Welcome to the 30th installment of The Wal-Mart Weekly, a column dedicated to bringing you insight, wit, facts, results, opinions and just a bit of everything else when it comes down to a very hot topic these days: Wal-Mart.

Last week, I brought you a two part series on what Wal-Mart Stores, Inc. (NYSE: WMT) needs to focus on in order to restore the consistent growth it has enjoyed for well over a decade now. Here is part 1 and part 2.

This week, I'll be looking at a burgeoning opportunity with the retailer that is getting some pretty decent traction in the press, but is being lost on the Wal-Mart customer. That is, the retailer's growth in the last 18 months as a "green-friendly" corporate citizen, which has the chance to make a significant impact on the global environment. As usual, it seems this message is not being trumpeted from every voice within Wal-Mart to every Wal-Mart customer. It should be, though.

### GIVEN REQUEST A
What number installment of The Wal-Mart Weekly is this column?

### RECORDS TO PROCESS
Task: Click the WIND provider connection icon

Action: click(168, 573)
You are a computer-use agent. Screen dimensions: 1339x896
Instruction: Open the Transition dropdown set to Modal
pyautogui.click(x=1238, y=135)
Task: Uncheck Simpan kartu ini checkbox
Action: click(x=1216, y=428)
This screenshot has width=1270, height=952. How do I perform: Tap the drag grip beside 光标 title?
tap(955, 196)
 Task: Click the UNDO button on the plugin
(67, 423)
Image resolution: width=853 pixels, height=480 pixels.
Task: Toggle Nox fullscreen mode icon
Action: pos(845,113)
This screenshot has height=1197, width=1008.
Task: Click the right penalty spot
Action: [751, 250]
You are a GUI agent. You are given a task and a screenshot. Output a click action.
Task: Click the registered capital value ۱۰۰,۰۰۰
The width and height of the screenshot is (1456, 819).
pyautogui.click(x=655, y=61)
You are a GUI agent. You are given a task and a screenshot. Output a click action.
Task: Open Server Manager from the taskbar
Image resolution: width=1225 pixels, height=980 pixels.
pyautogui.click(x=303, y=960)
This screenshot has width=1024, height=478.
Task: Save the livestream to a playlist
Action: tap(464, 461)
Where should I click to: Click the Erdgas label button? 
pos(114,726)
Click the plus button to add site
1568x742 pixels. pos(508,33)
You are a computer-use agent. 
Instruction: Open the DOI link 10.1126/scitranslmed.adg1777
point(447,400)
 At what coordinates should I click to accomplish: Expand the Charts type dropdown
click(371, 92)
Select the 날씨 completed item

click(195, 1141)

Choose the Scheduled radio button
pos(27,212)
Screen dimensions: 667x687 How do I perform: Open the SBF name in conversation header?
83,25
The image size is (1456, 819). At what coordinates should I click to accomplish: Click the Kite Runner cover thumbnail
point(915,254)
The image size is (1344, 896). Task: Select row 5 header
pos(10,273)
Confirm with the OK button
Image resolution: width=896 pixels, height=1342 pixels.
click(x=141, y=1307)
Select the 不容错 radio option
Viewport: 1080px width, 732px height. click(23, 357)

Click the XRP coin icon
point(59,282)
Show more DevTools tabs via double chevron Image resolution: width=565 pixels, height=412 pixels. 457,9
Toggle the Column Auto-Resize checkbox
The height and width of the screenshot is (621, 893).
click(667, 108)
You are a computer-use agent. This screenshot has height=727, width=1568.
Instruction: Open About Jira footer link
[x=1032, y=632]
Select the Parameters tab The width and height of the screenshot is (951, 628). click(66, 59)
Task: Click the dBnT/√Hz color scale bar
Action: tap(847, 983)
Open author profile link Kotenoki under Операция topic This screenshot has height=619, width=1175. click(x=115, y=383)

### GIVEN REQUEST B
Write out, unchanged, the part of the entries that opens with the line containing "Task: Click the UNDO button on the plugin" and closes with the line containing "pyautogui.click(x=655, y=61)", both of those lines included.

### WRITTEN RESPONSE A
The 30th installment.

### WRITTEN RESPONSE B
 Task: Click the UNDO button on the plugin
(67, 423)
Image resolution: width=853 pixels, height=480 pixels.
Task: Toggle Nox fullscreen mode icon
Action: pos(845,113)
This screenshot has height=1197, width=1008.
Task: Click the right penalty spot
Action: [751, 250]
You are a GUI agent. You are given a task and a screenshot. Output a click action.
Task: Click the registered capital value ۱۰۰,۰۰۰
The width and height of the screenshot is (1456, 819).
pyautogui.click(x=655, y=61)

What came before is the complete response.